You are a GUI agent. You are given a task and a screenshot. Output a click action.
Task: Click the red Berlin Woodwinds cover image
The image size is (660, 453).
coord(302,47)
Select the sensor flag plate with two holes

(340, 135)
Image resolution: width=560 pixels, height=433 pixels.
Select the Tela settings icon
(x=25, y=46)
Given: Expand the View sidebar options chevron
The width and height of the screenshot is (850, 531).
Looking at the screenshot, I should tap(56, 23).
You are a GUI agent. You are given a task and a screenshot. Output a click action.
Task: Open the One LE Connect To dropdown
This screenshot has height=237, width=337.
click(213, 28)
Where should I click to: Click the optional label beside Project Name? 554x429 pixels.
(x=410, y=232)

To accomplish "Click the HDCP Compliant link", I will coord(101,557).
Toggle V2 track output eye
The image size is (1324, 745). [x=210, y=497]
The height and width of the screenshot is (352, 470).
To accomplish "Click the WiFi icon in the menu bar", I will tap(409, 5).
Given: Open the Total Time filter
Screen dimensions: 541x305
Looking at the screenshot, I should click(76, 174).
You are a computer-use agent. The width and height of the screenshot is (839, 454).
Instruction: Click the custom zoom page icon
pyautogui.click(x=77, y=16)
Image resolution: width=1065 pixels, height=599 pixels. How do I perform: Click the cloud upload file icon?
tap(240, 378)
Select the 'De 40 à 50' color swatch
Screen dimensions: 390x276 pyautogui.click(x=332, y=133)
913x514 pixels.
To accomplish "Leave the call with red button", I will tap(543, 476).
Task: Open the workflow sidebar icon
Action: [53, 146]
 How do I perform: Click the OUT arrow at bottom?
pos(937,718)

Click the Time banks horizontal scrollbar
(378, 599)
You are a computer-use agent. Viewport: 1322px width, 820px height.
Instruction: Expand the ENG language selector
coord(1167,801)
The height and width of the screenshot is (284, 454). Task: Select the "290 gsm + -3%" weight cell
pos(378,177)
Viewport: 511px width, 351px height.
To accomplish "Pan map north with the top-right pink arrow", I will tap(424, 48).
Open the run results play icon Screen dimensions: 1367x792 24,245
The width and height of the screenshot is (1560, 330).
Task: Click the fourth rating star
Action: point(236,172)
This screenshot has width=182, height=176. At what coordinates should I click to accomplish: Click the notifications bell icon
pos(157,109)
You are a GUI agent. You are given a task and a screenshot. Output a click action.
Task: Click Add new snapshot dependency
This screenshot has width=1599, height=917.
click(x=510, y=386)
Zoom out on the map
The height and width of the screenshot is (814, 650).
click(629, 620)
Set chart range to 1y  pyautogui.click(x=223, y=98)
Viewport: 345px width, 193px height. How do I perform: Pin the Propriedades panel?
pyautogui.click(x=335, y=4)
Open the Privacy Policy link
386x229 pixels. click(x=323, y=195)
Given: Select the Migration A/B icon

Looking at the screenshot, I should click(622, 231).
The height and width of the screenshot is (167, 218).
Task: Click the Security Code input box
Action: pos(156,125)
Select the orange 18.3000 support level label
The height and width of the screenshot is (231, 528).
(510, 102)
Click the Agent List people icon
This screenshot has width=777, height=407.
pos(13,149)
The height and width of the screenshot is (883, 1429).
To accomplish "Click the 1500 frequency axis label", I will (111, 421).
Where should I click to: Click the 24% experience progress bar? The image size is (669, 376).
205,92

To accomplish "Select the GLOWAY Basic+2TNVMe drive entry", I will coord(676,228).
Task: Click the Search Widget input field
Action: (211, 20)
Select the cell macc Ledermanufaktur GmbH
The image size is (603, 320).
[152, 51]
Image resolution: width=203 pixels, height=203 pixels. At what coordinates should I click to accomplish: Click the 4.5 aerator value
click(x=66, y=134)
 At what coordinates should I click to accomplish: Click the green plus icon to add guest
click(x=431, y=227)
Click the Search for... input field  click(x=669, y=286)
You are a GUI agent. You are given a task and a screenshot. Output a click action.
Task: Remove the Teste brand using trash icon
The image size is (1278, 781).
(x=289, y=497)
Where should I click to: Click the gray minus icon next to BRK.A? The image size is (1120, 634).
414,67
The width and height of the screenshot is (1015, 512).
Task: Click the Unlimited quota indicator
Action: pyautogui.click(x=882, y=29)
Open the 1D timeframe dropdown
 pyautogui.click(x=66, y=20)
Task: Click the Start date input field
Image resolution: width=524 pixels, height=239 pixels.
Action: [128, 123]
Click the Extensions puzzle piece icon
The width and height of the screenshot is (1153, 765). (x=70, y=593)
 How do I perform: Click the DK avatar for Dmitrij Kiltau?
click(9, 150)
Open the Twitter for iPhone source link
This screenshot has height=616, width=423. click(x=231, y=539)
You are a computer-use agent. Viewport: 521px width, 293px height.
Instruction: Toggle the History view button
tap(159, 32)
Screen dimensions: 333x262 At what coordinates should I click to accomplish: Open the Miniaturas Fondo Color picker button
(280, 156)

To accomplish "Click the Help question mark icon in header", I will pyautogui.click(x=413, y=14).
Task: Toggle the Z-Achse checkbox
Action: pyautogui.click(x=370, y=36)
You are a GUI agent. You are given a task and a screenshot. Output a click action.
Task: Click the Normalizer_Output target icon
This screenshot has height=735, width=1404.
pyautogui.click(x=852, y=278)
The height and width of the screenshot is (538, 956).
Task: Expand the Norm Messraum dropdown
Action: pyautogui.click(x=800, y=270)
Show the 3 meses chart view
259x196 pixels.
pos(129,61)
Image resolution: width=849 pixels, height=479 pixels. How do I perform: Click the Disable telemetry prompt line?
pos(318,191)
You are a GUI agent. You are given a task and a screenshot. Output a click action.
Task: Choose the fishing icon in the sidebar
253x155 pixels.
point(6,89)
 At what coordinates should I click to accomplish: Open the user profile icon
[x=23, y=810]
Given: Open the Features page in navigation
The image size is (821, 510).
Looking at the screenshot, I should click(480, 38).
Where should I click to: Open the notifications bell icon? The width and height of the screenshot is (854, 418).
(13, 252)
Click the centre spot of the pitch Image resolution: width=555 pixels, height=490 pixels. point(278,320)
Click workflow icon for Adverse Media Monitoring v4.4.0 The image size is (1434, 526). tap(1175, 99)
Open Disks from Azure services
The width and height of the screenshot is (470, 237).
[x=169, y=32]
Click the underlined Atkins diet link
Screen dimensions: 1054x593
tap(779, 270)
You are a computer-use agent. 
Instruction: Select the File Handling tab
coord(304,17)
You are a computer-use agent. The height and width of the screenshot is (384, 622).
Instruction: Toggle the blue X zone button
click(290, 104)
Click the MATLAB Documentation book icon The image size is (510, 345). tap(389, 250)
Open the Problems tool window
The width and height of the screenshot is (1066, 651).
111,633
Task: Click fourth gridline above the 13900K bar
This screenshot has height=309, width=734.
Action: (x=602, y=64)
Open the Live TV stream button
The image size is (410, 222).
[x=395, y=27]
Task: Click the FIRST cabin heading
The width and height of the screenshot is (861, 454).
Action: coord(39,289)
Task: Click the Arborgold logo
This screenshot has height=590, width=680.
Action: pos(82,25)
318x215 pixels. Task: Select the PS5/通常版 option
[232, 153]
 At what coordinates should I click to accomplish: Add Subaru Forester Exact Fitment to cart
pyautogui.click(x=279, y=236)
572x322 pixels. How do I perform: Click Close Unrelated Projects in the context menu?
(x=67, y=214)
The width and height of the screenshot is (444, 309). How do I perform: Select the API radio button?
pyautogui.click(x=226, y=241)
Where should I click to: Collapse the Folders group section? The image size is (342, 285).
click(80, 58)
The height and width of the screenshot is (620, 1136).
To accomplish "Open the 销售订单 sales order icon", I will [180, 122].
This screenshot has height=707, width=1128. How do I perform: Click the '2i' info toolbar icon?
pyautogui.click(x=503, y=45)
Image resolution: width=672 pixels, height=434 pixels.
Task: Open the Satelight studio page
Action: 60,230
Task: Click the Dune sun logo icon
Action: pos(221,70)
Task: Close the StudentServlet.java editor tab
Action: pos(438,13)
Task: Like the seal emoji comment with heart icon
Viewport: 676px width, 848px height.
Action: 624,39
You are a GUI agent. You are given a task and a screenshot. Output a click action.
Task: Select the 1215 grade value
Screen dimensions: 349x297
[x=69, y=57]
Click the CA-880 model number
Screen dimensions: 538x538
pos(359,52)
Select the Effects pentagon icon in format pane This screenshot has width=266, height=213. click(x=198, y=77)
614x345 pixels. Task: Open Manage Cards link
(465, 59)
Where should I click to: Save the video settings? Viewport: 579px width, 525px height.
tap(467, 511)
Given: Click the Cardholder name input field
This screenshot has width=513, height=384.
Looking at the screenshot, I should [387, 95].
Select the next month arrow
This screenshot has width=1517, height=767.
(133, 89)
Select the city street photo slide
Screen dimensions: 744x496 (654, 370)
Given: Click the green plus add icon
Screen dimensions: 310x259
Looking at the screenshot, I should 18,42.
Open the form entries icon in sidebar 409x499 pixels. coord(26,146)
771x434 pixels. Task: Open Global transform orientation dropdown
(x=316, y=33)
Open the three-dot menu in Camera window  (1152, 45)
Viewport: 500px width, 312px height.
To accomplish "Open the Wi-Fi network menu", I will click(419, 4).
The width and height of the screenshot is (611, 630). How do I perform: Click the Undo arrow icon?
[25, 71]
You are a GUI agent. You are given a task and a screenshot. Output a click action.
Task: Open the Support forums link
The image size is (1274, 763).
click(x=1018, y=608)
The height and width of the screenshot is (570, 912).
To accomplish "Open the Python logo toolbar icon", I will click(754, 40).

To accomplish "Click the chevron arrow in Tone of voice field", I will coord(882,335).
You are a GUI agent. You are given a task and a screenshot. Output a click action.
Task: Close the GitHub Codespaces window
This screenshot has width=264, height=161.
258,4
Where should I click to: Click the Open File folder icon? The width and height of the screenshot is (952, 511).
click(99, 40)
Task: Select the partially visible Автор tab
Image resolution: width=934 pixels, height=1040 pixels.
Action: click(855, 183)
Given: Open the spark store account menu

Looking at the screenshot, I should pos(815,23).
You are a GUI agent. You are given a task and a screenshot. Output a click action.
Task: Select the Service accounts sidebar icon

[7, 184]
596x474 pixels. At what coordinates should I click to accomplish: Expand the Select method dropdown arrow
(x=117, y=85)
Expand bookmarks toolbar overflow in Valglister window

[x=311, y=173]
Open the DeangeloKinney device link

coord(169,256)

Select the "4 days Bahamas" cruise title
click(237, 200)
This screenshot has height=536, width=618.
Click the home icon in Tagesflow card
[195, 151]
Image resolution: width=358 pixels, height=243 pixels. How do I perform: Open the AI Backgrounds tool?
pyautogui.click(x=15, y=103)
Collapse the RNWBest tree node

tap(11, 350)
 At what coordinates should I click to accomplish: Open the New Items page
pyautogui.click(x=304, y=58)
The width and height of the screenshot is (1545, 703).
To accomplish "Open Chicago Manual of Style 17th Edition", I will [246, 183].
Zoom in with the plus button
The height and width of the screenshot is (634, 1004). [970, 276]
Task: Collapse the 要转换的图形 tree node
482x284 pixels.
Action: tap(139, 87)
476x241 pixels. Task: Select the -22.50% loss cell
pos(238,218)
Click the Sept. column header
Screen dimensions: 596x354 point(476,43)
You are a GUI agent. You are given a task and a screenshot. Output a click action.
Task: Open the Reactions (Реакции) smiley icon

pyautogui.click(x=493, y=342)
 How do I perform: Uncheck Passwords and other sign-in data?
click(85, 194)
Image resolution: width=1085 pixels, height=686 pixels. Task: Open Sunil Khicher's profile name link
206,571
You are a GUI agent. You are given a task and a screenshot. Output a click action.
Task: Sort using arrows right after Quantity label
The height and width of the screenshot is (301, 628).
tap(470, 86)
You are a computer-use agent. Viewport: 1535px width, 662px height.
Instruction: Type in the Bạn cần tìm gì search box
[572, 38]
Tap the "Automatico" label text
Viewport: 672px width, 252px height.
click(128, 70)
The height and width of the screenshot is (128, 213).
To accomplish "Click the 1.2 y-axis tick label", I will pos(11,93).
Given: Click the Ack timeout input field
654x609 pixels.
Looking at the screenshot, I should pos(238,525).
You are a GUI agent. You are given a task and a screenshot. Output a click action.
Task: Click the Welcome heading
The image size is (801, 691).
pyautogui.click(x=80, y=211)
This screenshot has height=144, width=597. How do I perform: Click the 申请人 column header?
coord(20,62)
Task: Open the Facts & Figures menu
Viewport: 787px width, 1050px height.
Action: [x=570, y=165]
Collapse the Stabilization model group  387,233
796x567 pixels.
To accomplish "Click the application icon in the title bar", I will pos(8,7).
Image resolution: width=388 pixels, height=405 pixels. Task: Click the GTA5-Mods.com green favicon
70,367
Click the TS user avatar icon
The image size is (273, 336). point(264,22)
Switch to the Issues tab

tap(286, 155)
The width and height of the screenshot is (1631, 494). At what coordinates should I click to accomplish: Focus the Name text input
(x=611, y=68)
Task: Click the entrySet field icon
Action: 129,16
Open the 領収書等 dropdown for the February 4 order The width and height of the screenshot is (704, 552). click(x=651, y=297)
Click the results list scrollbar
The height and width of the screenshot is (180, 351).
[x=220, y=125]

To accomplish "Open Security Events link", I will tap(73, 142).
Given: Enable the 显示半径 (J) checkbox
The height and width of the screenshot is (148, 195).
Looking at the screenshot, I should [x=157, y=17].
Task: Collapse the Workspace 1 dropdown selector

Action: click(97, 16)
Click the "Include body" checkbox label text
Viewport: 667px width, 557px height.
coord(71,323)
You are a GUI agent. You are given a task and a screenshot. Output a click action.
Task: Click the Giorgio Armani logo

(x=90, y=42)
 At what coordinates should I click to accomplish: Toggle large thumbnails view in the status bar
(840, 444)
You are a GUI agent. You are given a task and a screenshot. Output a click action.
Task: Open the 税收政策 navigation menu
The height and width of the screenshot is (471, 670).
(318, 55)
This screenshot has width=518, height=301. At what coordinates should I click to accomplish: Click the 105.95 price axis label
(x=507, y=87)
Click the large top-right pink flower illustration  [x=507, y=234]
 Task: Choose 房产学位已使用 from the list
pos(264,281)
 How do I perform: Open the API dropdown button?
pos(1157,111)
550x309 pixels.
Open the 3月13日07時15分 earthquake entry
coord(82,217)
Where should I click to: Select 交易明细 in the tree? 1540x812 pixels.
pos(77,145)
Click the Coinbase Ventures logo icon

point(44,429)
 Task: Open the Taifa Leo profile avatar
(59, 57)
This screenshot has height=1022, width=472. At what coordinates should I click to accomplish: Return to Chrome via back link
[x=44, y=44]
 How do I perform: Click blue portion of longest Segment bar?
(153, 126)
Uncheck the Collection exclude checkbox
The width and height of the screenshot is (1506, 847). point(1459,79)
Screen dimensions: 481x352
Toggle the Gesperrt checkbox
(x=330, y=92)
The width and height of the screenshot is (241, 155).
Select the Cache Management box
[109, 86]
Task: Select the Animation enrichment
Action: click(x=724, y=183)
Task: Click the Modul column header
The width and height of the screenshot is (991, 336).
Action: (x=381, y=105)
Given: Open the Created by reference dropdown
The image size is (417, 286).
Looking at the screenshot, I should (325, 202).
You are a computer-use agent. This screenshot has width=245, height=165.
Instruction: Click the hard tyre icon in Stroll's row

= = =

# What to do
Duplicate the listing above, beginning at the line that contains "Task: Open the Taifa Leo profile avatar" and stopping after the line that contains "Action: click(x=724, y=183)".

# Output of the task
 Task: Open the Taifa Leo profile avatar
(59, 57)
This screenshot has height=1022, width=472. At what coordinates should I click to accomplish: Return to Chrome via back link
[x=44, y=44]
 How do I perform: Click blue portion of longest Segment bar?
(153, 126)
Uncheck the Collection exclude checkbox
The width and height of the screenshot is (1506, 847). point(1459,79)
Screen dimensions: 481x352
Toggle the Gesperrt checkbox
(x=330, y=92)
The width and height of the screenshot is (241, 155).
Select the Cache Management box
[109, 86]
Task: Select the Animation enrichment
Action: click(x=724, y=183)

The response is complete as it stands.